Instead of using standard egg roll wrappers, Wu bundles the filling in egg “crêpes,” then dips them in batter before frying. Slideshow:More Takeout Recipes
Vegetable oil, for brushing
10 large eggs, beaten
10 dried shiitake mushrooms
2 tablespoons light soy sauce
2 tablespoons cornstarch, divided
1 tablespoon Shaoxing wine
1 teaspoon toasted sesame oil
1 1/4 teaspoons sugar, divided
2 tablespoons vegetable oil, plus more for frying
1/2 cup canned bamboo shoots, julienned
1/2 cup small button mushrooms
1/2 cup chopped baby corn
1/2 cup finely chopped celery
1/2 cup water chestnuts
1 small carrot, julienned
1 garlic clove, minced
6 ounces shredded cooked chicken breast
1 cup all-purpose flour
How to Make It
Make the crêpes Heat a 9-inch nonstick skillet over moderately high heat. Brush the skillet lightly with vegetable oil, then add 1/3 cup of the eggs, swirling the pan to coat evenly. Cook until light brown on the bottom and just set, 1 to 2 minutes. Transfer the crêpe to a plate and cover loosely to keep warm. Repeat with the remaining eggs, stacking the crêpes as they’re done, to form 6 total.
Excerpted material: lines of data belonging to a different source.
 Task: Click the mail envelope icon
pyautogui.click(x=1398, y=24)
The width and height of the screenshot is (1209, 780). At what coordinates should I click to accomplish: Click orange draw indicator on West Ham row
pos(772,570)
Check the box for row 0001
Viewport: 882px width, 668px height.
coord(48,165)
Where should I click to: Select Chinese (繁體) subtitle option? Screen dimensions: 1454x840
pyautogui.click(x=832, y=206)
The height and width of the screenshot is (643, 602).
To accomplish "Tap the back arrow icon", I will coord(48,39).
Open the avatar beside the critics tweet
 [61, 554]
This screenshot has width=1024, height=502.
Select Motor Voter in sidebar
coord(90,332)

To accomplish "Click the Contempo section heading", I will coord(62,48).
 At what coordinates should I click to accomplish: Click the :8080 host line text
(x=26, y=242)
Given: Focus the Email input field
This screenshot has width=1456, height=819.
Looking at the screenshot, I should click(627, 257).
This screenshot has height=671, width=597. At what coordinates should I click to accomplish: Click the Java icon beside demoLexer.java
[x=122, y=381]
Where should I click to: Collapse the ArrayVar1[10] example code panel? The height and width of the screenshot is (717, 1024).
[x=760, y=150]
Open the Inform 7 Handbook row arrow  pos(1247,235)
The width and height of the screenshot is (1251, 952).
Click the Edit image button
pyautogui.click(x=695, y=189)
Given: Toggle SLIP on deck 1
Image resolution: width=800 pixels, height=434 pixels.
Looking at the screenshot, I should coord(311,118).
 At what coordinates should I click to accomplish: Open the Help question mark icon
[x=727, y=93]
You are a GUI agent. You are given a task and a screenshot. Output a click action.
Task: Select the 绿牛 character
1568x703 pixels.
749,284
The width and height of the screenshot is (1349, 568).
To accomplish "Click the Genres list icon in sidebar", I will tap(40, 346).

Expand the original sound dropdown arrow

Make the filling In a small bowl, cover the dried shiitake mushrooms with boiling water and let stand until softened, about 20 minutes. Drain well and thinly slice.
In a small bowl, whisk the soy sauce with 1 tablespoon of the cornstarch, the wine, sesame oil, and 1/4 teaspoon of the sugar. In a large skillet, heat the 2 tablespoons of vegetable oil until shimmering. Add the shiitakes, bamboo shoots, button mushrooms, baby corn, celery, water chestnuts, carrot, and garlic. Stir-fry over moderately high heat until the vegetables are softened, about 8 minutes. Add the soy sauce mixture and cook until thickened, about 2 minutes. Scrape into a medium bowl, stir in the chicken, and season with salt and white pepper. Let cool completely, then refrigerate until chilled, about 30 minutes.
In a small bowl, whisk the remaining 1 tablespoon of cornstarch with 1 tablespoon of water. Place 1 crêpe on a work surface and spoon one-sixth of the filling onto one end. Roll up the crêpe into a neat bundle, folding in the sides. Dab the edges of the egg roll with cornstarch slurry to seal. Repeat with the remaining crêpes and filling to form 6 egg rolls.
In a medium bowl, whisk flour and remaining 1 teaspoon of sugar with 1 cup of water until smooth. In a large saucepan, heat 3 inches of vegetable oil to 350°. Fry egg rolls in two batches: Coat egg rolls in batter one at a time. Using tongs, carefully lower into the hot oil. Fry until lightly browned and crisp, 3 to 5 minutes. Transfer to paper towels to drain. Repeat with remaining egg rolls and batter. Serve immediately.
The filling can be prepared through Step 3 and chilled for up to 4 hours.